# mit java eine php seite aufrufen, die dann eine db aufruft



## Looky (14. Februar 2008)

Hallo Freunde,

jetzt kommt einer meiner wirren Gedanken.. Aaaalso, ich habe ein Programm programmiert, bei dem sich der Benutzer unter anderem als registrierter Benutzer an einer MySQL DB anmelden kann. Nun gibt es aber einige Leute, die hinter einem Proxy sitzen, der nur Port 80 durchlässt.

Also hier die Frage: Geht folgendes Konstrukt. --> php Datei liegt auf einem Server. Java sendet requests an php, php leitet an die db weiter. db sendet daten zurück an php und php an java. Ein ähnliches Prinzip wie ajax würd ich sagen, wobei das php script als Interface fungiert.

Bin mal gespannt..
Mfg
Christian


----------



## _jsd_ (14. Februar 2008)

Hi

warum gehst Du nicht direct an die Datenbank, bevor Du Dir so ein Umstand über php machts? Kannst doch den Port für die Datenbank über die 80 schleifen...bzw, bei Java konnte man, glaub ich, den Proxy auch gleich als Property angeben...

hmf


----------



## Looky (14. Februar 2008)

ja, aber...

1) bin ich kein admin auf der kiste wo die db läuft
2) hat der proxy einen content filter. sprich es dürfen auch nur http daten bzw xml drüber..


----------



## Smily0412 (14. Februar 2008)

_jsd_ hat gesagt.:


> Hi
> 
> warum gehst Du nicht direct an die Datenbank, bevor Du Dir so ein Umstand über php machts? Kannst doch den Port für die Datenbank über die 80 schleifen...bzw, bei Java konnte man, glaub ich, den Proxy auch gleich als Property angeben...
> 
> hmf



Nicht zu empfehlen. Java läuft bekanntlich auf dem Client, also müssten die DB-Zugangsdaten auch im Client stehen, wodurch das einfach ausgelesen werden kann.

Das mit der PHP-Schnittstelle ist schon eine gute idee.


----------



## _jsd_ (14. Februar 2008)

Hi,

@Smily0412 

1.) Es gibt Verschlüsselungen!!
2.) Kann die Kennung vom Nutzer zur Laufzeit eingegeben werden
3.) Kommt es eh darauf an was überhaupt gemacht werden soll
4.) Ists immer noch eine schlechte Idee über PHP zu gehen, da kann die Application gleich in JSP oder Komplet in PHP realisiert werden.

@Looky

Du brauchst kein Admin sein, Du kannst einen Port ( zb. 11 ) über einen anderen Port ( zB 80) Tunneln und beim Zielrechner wieder auf der 11 rauskommen. Es ist sehr unschöner Programmierstiel so ein Konstrukt zu basteln ( Java -> PHP)...

hmf


----------



## procurve (14. Februar 2008)

Schau mal hier:

http://www.gruessditsch.de/blog/?p=14
bzw.

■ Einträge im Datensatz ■
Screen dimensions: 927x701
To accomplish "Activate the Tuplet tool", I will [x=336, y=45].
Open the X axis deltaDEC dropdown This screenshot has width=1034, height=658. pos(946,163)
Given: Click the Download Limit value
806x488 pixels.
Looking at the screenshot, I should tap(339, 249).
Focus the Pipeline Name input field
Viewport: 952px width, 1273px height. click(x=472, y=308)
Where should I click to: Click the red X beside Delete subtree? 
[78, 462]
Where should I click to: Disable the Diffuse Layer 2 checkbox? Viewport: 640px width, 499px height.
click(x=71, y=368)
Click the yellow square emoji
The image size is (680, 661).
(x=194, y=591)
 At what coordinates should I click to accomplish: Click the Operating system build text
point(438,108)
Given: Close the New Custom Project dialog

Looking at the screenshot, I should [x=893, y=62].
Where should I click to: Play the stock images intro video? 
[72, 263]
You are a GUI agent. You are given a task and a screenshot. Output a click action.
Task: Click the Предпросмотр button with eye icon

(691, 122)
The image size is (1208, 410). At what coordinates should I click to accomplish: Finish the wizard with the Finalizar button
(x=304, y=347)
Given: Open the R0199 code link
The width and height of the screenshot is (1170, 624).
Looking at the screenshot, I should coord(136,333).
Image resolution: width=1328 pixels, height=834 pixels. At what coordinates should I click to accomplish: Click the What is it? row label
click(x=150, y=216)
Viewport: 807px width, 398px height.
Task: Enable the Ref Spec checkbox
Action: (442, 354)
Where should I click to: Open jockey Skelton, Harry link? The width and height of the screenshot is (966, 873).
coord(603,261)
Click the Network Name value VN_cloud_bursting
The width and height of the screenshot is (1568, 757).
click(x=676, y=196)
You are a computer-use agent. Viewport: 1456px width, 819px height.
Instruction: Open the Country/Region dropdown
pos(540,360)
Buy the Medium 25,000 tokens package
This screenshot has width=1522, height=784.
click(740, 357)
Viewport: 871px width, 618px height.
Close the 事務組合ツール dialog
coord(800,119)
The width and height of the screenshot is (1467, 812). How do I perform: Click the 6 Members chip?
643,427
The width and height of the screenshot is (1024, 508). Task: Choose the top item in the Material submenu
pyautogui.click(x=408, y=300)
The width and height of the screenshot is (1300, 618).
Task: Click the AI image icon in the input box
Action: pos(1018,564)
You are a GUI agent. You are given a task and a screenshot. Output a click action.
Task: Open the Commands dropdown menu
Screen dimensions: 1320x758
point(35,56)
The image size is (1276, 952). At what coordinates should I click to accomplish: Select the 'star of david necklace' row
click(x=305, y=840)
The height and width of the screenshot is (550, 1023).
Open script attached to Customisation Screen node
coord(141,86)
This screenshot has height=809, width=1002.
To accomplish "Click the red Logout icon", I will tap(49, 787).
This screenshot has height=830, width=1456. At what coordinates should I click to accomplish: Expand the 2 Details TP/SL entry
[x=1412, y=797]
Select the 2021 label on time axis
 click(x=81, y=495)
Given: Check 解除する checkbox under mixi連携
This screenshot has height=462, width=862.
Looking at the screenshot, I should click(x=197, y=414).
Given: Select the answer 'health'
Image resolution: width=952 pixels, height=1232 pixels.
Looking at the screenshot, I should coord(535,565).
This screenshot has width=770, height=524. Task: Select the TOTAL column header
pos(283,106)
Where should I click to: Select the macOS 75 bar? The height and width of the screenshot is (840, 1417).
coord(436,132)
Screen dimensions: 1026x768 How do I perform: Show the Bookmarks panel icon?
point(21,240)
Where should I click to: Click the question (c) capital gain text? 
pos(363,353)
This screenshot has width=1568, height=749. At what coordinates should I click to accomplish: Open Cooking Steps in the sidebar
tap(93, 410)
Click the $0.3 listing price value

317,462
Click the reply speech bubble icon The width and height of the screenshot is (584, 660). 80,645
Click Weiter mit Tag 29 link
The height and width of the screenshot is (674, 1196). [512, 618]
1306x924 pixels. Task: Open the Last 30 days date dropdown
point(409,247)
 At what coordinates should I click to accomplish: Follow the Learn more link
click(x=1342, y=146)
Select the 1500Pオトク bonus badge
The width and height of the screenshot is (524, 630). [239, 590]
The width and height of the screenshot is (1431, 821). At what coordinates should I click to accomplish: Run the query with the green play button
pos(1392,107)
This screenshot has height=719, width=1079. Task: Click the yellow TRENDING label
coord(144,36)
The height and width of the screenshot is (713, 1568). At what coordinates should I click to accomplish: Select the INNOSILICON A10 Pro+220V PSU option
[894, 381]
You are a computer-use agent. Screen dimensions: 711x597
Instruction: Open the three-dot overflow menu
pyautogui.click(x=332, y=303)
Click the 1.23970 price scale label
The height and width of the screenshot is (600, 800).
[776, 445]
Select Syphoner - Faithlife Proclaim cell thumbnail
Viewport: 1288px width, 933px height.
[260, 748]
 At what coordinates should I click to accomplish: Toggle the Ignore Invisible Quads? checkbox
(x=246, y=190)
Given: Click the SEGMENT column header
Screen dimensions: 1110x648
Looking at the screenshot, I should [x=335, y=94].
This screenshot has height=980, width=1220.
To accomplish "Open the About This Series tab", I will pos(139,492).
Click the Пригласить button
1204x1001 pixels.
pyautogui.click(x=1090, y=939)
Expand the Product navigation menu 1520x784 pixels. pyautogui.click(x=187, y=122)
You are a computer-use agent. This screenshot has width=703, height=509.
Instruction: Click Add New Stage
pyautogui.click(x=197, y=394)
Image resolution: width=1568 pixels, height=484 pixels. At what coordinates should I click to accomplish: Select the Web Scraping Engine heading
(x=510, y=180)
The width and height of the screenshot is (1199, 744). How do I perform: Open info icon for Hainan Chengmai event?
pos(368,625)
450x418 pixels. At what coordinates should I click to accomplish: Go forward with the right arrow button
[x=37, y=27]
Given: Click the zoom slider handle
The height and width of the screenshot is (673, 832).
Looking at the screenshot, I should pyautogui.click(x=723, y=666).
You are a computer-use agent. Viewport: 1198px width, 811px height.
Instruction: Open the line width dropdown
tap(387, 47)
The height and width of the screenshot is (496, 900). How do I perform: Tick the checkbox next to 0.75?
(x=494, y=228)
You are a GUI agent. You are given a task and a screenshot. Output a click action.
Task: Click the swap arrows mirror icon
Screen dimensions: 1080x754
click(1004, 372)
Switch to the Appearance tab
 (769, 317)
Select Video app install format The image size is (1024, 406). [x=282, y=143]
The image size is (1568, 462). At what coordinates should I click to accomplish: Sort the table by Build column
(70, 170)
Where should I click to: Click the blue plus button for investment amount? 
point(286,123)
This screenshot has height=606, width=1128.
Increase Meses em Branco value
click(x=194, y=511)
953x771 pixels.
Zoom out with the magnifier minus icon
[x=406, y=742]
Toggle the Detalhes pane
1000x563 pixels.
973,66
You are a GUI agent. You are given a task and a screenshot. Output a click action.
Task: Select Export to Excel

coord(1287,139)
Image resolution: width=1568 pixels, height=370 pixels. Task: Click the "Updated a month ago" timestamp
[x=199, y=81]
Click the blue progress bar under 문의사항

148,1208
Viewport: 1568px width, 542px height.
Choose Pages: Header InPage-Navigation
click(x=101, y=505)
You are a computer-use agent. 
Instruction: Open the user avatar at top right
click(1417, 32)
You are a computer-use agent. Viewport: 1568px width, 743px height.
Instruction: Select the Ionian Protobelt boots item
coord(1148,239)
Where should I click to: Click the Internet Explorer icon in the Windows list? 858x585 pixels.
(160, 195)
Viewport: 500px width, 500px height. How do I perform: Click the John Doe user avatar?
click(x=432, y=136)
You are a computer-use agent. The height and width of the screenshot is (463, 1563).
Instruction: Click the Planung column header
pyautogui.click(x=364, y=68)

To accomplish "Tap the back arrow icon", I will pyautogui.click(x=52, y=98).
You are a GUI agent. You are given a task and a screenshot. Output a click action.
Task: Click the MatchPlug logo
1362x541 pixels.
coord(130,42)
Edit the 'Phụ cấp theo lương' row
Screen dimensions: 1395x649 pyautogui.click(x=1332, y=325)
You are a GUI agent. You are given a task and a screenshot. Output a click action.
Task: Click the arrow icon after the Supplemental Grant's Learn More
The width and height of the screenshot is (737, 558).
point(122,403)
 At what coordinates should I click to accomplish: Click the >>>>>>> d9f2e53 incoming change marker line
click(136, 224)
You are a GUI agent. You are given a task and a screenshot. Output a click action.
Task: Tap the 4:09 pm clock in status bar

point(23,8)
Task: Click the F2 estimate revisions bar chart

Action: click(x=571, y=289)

■ Das Problem ■
Warum rät Smily0412 in der Diskussion über Java und PHP davon ab, aus Java direkt auf die Datenbank zuzugreifen?

■ Antwort zur Aufgabe ■
Java läuft auf dem Client, also müssten die Zugangsdaten zur Datenbank auch im Client stehen, wo man sie einfach auslesen kann.